Nicholas II always made decisions too late. When the State Duma demanded a “responsible ministry” that would report to it, he rejected the idea and insisted that the government should report to him. Later he agreed to this demand, but State Duma Speaker Mikhail Rodzyanko said: “It is too late now. You must abdicate.”
Mikhail Alexeyev, the chief of the headquarters of the Supreme Commander, sent an inquiry to the commanders on the front during World War I: “The Duma believes Nicholas II must abdicate. What do you think?” All commanders supported abdication despite the war. They could be accused of committing treason for violating their oath of loyalty, but all of them understood that Nicholas II wasn’t fit for the emperor’s role. It appeared that they were short-sighted politicians. They didn’t think the institution of the monarchy would collapse as a result of his abdication, but they were wrong.

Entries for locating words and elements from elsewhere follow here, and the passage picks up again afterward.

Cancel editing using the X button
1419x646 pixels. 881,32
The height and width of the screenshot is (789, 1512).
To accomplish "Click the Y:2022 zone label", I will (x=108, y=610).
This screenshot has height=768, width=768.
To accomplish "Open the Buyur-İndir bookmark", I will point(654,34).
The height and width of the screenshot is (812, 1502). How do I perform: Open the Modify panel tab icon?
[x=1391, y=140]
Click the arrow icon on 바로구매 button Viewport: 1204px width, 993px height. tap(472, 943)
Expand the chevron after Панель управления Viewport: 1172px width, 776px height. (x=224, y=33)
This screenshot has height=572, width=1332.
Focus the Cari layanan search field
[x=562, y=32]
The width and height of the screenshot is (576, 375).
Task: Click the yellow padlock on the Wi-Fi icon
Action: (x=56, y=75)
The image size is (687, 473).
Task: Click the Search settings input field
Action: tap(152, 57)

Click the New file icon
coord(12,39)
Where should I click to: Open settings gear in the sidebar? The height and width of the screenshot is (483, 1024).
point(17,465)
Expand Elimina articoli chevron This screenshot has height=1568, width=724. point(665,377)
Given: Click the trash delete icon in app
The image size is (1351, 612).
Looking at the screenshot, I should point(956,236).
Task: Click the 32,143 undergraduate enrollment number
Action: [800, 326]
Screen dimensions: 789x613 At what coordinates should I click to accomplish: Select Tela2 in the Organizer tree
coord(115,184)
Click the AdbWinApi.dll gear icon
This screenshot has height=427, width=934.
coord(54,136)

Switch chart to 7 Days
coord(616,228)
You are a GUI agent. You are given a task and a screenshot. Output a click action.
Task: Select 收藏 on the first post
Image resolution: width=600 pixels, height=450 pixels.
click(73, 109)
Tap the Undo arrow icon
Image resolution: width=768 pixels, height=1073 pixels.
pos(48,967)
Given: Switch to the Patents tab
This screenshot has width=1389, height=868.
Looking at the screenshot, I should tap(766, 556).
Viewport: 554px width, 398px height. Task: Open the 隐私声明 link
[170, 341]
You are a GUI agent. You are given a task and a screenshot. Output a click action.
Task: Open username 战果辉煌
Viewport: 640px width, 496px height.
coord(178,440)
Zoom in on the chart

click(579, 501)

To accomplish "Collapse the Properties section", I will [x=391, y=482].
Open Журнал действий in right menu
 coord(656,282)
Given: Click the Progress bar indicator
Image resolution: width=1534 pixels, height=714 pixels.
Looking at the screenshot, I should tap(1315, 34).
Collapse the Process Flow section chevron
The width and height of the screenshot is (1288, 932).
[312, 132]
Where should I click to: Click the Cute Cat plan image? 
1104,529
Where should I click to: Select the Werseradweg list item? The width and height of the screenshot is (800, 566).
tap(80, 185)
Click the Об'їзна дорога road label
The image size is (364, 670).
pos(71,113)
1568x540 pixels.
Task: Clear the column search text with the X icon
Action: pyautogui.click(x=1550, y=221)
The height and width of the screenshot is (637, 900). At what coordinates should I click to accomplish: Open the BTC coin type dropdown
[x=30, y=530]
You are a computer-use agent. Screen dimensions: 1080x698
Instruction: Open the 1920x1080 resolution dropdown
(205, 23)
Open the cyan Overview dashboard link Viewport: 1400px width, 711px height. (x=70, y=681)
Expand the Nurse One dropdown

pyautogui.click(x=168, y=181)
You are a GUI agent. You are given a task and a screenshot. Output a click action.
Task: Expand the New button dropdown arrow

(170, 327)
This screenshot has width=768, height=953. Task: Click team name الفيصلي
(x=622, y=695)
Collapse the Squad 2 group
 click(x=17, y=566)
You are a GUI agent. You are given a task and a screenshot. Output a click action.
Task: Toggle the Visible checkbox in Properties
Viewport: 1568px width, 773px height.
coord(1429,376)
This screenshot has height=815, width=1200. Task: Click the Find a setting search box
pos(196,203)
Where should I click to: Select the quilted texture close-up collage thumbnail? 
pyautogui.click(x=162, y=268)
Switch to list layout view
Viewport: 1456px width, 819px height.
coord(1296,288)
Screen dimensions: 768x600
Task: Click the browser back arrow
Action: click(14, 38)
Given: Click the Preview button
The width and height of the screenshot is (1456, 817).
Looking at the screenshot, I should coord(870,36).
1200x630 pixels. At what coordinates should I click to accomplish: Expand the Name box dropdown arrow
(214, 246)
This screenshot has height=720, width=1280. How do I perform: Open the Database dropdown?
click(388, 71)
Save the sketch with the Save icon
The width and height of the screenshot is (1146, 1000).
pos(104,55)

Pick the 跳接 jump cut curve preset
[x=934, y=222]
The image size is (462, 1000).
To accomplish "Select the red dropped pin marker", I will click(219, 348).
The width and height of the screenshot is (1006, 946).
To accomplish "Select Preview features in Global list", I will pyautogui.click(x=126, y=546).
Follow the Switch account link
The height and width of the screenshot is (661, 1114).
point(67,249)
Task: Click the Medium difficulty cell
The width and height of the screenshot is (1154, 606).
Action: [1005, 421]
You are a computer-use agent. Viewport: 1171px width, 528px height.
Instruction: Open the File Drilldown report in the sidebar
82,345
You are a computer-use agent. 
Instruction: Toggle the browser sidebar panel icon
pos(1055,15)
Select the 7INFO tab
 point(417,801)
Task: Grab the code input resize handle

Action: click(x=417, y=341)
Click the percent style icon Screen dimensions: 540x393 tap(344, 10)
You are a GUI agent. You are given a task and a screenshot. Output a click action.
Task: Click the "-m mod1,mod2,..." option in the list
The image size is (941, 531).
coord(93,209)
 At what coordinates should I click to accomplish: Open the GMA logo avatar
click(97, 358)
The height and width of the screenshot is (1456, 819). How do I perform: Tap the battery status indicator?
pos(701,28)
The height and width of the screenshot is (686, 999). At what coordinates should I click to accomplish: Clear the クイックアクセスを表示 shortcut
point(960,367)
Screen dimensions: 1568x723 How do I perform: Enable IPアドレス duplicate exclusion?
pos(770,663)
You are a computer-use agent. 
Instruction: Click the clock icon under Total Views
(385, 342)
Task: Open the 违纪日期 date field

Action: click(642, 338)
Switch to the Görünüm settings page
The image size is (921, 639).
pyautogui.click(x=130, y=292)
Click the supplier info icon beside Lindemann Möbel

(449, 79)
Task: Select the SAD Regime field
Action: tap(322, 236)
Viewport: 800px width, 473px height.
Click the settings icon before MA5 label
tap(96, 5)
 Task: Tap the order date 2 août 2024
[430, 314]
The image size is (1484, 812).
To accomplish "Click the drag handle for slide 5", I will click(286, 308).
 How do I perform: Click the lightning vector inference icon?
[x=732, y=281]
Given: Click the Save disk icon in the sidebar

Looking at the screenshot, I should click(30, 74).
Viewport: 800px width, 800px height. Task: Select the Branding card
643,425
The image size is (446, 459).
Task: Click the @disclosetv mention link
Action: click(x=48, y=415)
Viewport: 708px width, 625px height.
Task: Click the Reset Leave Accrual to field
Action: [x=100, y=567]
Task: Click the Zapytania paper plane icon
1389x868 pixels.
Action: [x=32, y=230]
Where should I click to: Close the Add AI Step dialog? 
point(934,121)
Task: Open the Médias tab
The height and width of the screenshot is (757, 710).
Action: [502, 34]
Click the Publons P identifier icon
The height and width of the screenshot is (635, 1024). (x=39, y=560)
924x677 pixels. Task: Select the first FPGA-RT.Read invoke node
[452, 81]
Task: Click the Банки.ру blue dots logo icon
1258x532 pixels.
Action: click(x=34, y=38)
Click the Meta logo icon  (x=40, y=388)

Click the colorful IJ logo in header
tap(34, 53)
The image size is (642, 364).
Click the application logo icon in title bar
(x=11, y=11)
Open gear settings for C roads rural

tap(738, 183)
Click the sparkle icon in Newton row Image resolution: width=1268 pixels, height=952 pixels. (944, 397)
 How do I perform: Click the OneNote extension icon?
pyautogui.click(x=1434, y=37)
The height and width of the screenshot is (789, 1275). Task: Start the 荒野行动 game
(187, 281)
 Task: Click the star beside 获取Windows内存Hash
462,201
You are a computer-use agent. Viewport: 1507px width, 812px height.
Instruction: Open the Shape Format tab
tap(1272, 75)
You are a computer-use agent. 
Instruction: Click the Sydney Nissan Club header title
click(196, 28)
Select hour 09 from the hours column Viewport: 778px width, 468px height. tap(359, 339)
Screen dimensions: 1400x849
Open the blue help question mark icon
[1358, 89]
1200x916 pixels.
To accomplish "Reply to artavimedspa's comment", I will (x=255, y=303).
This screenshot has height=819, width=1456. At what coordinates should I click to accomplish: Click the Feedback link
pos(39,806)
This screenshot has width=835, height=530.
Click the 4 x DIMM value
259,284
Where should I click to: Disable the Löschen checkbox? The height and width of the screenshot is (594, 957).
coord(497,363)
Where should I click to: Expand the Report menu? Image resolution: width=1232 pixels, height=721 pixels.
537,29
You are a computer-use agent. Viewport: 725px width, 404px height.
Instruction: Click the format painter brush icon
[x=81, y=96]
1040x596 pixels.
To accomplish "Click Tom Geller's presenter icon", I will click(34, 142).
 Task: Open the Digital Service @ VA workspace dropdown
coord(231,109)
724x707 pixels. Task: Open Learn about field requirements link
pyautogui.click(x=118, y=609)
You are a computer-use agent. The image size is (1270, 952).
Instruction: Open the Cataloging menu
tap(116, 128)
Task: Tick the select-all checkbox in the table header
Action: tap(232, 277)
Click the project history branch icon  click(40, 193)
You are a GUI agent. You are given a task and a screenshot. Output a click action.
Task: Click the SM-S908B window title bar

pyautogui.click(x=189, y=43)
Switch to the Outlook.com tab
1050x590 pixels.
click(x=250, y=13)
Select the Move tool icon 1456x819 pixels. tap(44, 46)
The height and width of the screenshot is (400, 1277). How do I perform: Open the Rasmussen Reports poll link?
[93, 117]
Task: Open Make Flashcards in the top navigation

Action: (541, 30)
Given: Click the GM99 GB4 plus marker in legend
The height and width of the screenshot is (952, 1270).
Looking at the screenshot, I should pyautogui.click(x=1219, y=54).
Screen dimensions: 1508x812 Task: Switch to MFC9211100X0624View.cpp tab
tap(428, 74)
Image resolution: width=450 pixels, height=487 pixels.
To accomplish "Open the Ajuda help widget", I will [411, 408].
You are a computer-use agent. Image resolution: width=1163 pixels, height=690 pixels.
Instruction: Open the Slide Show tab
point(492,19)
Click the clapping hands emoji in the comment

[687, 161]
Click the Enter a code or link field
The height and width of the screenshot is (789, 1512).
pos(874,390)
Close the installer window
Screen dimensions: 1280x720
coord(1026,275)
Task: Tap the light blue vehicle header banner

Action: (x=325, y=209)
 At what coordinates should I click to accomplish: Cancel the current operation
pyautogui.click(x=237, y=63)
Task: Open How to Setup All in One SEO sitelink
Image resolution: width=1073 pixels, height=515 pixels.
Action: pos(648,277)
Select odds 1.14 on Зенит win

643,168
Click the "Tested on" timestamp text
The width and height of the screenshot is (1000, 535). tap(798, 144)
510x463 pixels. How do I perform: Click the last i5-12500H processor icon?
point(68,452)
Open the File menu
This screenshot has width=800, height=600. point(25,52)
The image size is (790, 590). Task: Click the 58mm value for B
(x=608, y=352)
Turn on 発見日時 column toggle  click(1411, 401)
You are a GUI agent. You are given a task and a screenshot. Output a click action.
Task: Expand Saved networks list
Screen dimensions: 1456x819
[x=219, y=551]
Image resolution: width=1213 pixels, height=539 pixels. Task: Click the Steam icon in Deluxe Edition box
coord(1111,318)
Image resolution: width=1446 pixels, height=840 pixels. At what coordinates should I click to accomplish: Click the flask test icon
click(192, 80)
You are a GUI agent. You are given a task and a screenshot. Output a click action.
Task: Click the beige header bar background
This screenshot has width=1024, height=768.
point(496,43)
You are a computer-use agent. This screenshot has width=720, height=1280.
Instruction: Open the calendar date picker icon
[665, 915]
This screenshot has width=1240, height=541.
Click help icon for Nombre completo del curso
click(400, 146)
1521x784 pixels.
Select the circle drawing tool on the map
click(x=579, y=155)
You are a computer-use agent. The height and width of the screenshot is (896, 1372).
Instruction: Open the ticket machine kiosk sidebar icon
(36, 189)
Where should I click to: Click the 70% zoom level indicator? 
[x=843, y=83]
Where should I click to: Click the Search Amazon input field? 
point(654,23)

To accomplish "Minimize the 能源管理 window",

Did Nicholas II have the right to abdicate on behalf of his son as well?
He was the sovereign of Russia. His power was limited by certain laws adopted in 1906 but he was a sovereign nonetheless. His son Alexei was fatally ill and Nicholas II acted as a responsible man. As a devout patriot, he fully understood his responsibility to the nation. In the first draft of the manifesto he sought to abdicate in favor of his son. But when the surgeon Fyodorov told Nicholas that his successor “may die any minute” he instructed his subordinates to rewrite the text stating his own and his son’s abdication. I don’t know whether Nicholas can be blamed for this. Some may, but I don’t dare.